Mosaïcultures au Jardin botanique - Compromis proposé aux détenteurs de la CAM

Les élus montréalais ont proposé un compromis aux habitués du Jardin botanique mécontents de la décision des autorités d’imposer des frais supplémentaires pendant la tenue des Mosaïcultures. À l’achat d’un passeport à 25 $, les détenteurs de la carte Accès Montréal (CAM) auront un accès illimité aux espaces extérieurs du Jardin pendant l’événement, a décrété la Ville.

Le comité exécutif de la Ville de Montréal a donné son aval à l’ajout d’un « passeport-événement » lors de sa réunion hebdomadaire mercredi matin. Ainsi, pour toute la durée des Mosaïcultures qui se tiendront du 22 juin au 29 septembre prochain, les détenteurs de la CAM (à 8 $) pourront se procurer un passeport au coût de 25 $ pour continuer de fréquenter les terrains extérieurs du Jardin botanique. Ils auront du même coup l’occasion de visiter les Mosaïcultures, un événement international d’oeuvres végétales qui effectue un retour à Montréal.


La nouvelle grille de tarifs, qui sera soumise au conseil municipal lundi prochain, propose également un passeport de 23,25 $ pour les 65 ans et plus, de 18,75 $ pour les étudiants, de 12,50 $ pour les 5 à 17 ans et de 70 $ pour les familles.


Cette décision constitue une volte-face de la part des élus. À l’origine, Espace pour la vie, qui gère le Jardin botanique, le Biodôme, l’Insectarium et le Planétarium, comptait imposer des frais de 18,75 $ aux détenteurs de la CAM pour deux visites, alors qu’en temps normal l’accès aux espaces extérieurs du Jardin botanique est gratuit.

 

Accueil mitigé


Une des membres du comité citoyen qui plaidait en faveur de l’accès gratuit au Jardin botanique a réservé un accueil mitigé à la proposition de la Ville. « Quand on considère que le passeport permet un accès aux Mosaïcultures, c’est tout de même raisonnable pour une exposition internationale, a expliqué Josée Lamarche. Cela dit, je trouve tout de même très déplorable que la Ville ait procédé de cette façon, c’est-à-dire de prendre en otage la population montréalaise alors que c’est un lieu public où, habituellement, on peut aller marcher. »


La Ville « laisse tomber » les familles moins bien nanties, qui devront se priver du Jardin botanique cet été faute de moyens, estime Mme Lamarche, qui croit que la Ville aurait mieux fait de choisir un autre site pour les Mosaïcultures.

1 commentaire
  • Franklin Bernard - Inscrit 23 mai 2013 08 h 44

    C'est une honte

    Les espaces verts de Montréal ne sont pas la proriété privée des «élus Montréalais.» Ils appartiennent à tous.
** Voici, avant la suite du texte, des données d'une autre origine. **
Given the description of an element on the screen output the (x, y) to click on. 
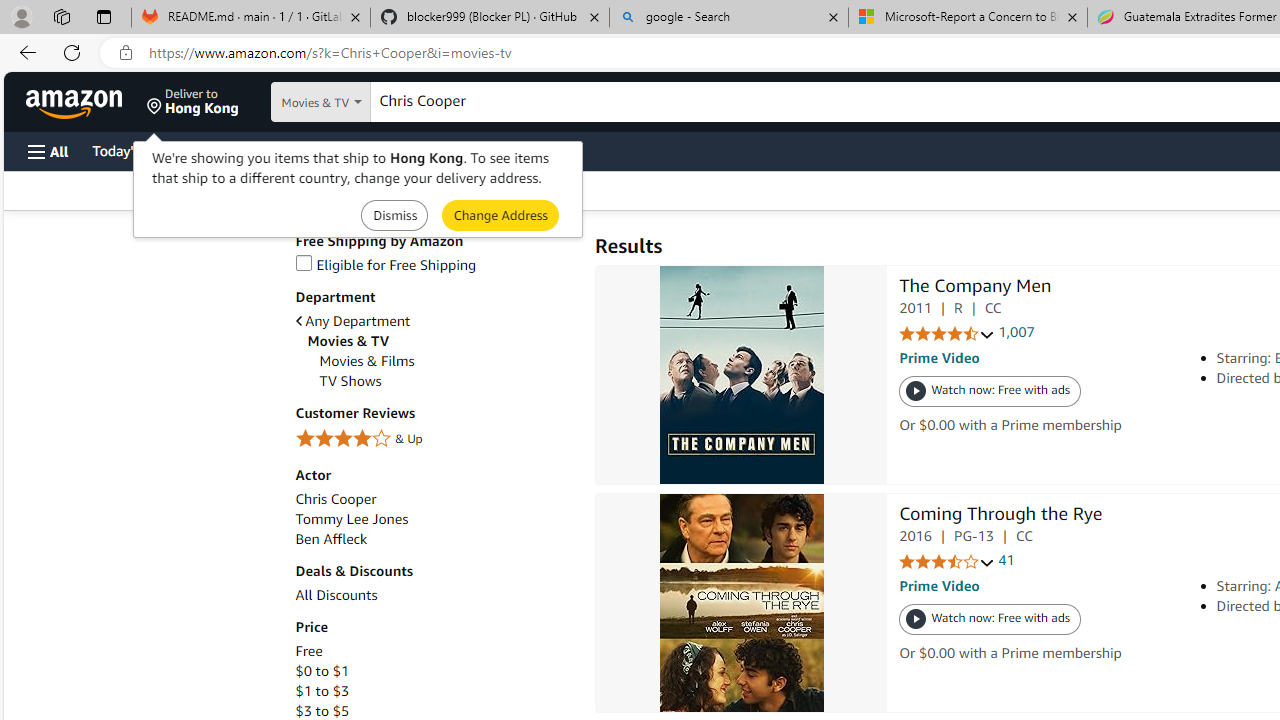
Open Menu (48, 151)
1,007 (1016, 332)
The Company Men (741, 375)
The Company Men (975, 287)
Tommy Lee Jones (434, 519)
Movies & Films (366, 361)
Eligible for Free Shipping (385, 264)
Submit (499, 214)
Any Department (434, 321)
$1 to $3 (434, 691)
Qu'on fasse payer l'entrée à une exposition spécifique temporaire, à la rigueur, d'accord. Mais celle-ci devrait se tenir dans un espace délimité et limité. Mais faire payer les gens pour jouir des espaces extérieurs entourant l'exposition en question, c'est honteux. Il y a des milliers de personnes et de familles qui veuelnt tout simplement profiter de LEURS espaces verts, entre deux hivers, et qui ne sont pas nécessairement intéressés pas les Mosaïcultures.

    C'est peu comme si on me faisait payer pour me promener sur la rue Sherbrooke aux alentours du Musée des Beaux-Arts pendant une exposition spéciale.

    Ils feraient mieux de gérer le métro, l'eau potable et les chaussées de manière responsable.